Page:
+ + + +

That checking has produced disappointment and frustration as commission staff members concluded again and again in written reports that they needed more information than the LAPD was providing to assess the degree to which reforms were in place. In some instances, staff questioned the veracity of LAPD officers’ claims that changes could not be made when it was the commission staff’s assessment that the changes were possible.

Explaining the commission’s newfound resolve, Greenebaum said in an interview this week that police managers have engaged in “serious attempts at obfuscation” and that some reforms have been “bottlenecked close to the top of the department” by the LAPD’s command staff.

Capt. Forrest Lewallen, head of the 90-member Los Angeles Police Command Officers Assn., said at the public hearing Tuesday that members of his organization have been unfairly tarred. They support the reforms and Police Chief Willie L. Williams’ efforts to implement them, he said.

+ + + +

Record excerpts:
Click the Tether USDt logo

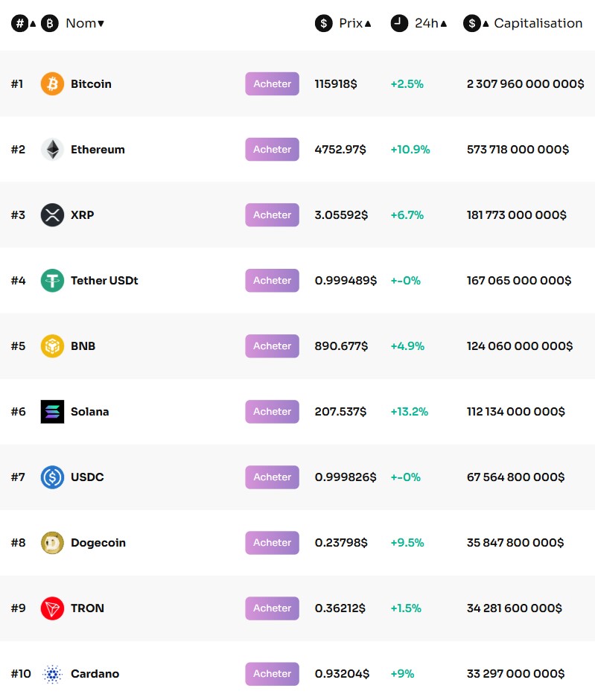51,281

+ + + +

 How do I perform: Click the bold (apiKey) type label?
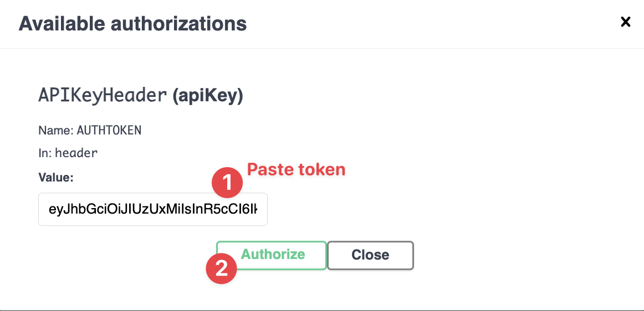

+ + + +

Exercise instructions: Extend the news piece above about the Police Commission's push on LAPD reforms, picking up after its last sentence.

Task response:
Williams, meanwhile, told the commission that substantial progress has been made.

He cited figures showing that the number of serious crimes reported in the city are down for the third year in a row; that the number of incidents in which officers resorted to force declined 13% from 1993 to 1994; that pepper spray has replaced the baton as the weapon of choice when lethal force is not required; that officer-involved shootings have decreased from 162 in 1992 to 111 last year, and that complaints against police officers alleging misconduct have fallen from nearly 3,000 in 1992 to 2,000 last year.